= What the exercise asks =
Every line containing the word "green" must be pulled from the records.

= Dataset entries =
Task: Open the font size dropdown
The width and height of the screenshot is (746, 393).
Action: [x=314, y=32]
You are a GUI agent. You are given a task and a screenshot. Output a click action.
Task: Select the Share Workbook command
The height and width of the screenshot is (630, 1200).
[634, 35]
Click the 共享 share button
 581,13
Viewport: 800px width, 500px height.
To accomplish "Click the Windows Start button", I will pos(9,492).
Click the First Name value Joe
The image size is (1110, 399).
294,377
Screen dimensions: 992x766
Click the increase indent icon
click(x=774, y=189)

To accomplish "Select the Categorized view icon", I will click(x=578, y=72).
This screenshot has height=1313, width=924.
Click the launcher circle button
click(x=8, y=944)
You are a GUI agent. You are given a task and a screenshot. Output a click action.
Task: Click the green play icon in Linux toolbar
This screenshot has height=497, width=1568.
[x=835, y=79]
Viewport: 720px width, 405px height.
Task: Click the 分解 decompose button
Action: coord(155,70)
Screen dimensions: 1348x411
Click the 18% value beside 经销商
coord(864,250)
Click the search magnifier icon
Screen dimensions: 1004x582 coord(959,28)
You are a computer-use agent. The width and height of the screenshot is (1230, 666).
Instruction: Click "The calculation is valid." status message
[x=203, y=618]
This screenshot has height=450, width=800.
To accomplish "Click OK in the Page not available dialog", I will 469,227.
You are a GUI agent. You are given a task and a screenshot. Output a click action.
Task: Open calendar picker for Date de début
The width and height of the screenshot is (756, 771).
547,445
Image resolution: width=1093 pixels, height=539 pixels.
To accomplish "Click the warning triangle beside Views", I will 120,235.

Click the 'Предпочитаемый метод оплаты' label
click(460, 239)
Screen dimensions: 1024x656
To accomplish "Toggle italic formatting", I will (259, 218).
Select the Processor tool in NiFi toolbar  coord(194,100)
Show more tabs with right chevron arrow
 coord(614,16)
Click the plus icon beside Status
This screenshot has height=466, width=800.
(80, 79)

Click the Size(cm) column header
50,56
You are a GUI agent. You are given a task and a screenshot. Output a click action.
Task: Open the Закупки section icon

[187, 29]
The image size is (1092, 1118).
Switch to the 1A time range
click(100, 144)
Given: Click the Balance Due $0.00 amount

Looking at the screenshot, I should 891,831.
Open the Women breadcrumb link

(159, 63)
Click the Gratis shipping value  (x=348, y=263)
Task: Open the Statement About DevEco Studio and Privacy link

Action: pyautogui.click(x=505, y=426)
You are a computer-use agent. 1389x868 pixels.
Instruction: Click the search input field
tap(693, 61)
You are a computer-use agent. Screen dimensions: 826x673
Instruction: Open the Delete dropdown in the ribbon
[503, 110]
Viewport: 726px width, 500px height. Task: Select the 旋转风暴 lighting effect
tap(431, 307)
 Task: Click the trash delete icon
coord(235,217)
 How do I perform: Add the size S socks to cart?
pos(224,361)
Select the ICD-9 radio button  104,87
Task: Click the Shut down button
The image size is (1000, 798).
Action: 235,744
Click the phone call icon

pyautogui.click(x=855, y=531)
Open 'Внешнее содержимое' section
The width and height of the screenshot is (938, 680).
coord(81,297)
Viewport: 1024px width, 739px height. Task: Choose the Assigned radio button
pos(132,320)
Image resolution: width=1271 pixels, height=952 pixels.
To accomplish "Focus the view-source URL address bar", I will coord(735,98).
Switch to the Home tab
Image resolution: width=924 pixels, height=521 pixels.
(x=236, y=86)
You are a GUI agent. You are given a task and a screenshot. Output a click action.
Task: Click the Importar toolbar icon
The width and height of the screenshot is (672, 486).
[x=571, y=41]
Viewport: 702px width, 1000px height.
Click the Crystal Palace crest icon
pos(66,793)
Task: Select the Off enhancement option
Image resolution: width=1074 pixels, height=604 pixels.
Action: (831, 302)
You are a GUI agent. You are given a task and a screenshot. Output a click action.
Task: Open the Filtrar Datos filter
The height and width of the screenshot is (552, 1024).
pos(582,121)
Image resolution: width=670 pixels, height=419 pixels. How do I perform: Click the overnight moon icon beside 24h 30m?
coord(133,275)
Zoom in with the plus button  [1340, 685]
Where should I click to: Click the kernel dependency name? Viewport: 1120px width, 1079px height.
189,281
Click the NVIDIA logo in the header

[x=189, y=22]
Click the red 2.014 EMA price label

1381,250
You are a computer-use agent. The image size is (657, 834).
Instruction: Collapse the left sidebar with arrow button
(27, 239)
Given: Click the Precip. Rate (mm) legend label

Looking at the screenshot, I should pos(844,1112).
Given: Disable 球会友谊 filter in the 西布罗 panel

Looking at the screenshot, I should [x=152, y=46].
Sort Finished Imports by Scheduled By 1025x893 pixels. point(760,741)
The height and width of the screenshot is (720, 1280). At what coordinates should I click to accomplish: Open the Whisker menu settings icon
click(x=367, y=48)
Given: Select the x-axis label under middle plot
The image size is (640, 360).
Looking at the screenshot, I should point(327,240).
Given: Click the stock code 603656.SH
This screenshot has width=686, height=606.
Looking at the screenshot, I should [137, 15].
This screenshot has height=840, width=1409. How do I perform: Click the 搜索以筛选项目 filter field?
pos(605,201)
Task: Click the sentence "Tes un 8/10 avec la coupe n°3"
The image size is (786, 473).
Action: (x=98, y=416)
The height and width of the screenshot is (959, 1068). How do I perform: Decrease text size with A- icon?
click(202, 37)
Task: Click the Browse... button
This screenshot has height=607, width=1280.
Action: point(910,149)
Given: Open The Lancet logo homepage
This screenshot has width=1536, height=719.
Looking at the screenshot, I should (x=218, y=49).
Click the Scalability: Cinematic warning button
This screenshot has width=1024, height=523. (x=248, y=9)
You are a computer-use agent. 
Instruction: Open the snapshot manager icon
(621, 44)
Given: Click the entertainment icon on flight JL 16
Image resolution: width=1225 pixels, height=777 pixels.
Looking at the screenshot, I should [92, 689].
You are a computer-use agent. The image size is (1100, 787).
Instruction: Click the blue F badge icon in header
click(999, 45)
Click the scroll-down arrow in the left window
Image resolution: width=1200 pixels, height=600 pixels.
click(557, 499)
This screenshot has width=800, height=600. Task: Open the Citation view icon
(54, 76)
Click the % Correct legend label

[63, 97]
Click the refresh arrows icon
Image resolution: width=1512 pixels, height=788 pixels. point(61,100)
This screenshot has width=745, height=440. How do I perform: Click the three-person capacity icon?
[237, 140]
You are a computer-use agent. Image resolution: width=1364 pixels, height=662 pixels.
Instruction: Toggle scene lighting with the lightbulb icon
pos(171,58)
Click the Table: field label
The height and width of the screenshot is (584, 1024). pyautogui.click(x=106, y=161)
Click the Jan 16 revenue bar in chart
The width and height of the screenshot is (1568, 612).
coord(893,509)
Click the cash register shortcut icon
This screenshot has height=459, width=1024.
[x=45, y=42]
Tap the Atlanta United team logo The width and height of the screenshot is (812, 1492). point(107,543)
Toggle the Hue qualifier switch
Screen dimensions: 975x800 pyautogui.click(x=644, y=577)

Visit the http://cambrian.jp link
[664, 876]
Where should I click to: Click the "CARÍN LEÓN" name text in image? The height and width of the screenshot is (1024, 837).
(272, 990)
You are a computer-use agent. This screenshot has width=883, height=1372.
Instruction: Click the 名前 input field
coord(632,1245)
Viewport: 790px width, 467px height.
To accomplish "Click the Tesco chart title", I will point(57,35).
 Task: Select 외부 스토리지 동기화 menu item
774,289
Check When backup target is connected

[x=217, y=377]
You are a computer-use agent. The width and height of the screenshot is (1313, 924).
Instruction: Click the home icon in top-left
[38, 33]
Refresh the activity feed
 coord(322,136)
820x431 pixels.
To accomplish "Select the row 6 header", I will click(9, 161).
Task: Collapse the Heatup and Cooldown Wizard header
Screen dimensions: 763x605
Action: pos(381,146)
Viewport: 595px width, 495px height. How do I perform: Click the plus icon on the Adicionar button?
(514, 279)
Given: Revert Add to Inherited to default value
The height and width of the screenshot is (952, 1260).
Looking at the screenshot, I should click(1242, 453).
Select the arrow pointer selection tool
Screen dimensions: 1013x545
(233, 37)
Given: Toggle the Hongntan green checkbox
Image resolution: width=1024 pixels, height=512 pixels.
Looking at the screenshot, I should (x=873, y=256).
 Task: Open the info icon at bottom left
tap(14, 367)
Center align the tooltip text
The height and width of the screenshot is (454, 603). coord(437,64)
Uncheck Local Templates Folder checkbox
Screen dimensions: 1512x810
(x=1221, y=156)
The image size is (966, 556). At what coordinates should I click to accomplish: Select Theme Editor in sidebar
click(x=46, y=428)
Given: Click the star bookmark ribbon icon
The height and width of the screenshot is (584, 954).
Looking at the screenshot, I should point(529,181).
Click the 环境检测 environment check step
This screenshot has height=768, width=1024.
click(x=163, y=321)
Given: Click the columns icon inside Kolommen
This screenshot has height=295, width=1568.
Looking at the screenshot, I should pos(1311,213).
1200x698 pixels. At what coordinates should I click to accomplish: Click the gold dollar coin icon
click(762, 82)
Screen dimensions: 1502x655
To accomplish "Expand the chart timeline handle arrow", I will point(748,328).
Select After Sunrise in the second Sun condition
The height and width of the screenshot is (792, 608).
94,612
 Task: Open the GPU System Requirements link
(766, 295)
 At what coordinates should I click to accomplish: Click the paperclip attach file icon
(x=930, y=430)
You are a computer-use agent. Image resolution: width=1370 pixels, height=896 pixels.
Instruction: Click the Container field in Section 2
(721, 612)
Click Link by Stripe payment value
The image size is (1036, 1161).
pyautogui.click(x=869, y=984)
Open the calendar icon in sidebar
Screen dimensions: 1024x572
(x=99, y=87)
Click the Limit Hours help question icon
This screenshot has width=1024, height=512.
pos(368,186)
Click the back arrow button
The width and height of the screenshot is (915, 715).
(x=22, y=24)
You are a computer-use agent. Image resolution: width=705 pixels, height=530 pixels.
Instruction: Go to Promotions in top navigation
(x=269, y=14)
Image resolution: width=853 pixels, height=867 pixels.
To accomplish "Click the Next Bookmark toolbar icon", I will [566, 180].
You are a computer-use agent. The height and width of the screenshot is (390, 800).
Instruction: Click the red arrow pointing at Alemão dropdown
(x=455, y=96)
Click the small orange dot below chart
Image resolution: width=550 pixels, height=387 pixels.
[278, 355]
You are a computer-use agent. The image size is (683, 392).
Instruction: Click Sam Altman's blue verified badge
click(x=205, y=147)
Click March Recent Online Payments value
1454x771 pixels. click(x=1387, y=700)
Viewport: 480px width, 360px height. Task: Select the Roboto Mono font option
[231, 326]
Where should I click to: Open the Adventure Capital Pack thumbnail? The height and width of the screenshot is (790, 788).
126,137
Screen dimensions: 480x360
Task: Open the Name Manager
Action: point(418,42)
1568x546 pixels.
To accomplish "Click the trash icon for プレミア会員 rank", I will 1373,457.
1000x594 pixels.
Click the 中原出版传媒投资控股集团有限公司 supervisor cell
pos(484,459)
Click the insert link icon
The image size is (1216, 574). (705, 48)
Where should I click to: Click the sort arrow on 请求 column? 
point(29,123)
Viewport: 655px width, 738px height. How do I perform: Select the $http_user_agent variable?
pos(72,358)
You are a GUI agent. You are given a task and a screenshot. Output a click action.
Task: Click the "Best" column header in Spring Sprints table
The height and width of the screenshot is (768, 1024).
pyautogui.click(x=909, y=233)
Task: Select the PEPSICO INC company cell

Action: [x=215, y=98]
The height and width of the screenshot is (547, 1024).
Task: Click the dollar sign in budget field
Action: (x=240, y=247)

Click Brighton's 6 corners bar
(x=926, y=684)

= Finished task =
Task: Click the green play icon in Linux toolbar
Given: Toggle the Hongntan green checkbox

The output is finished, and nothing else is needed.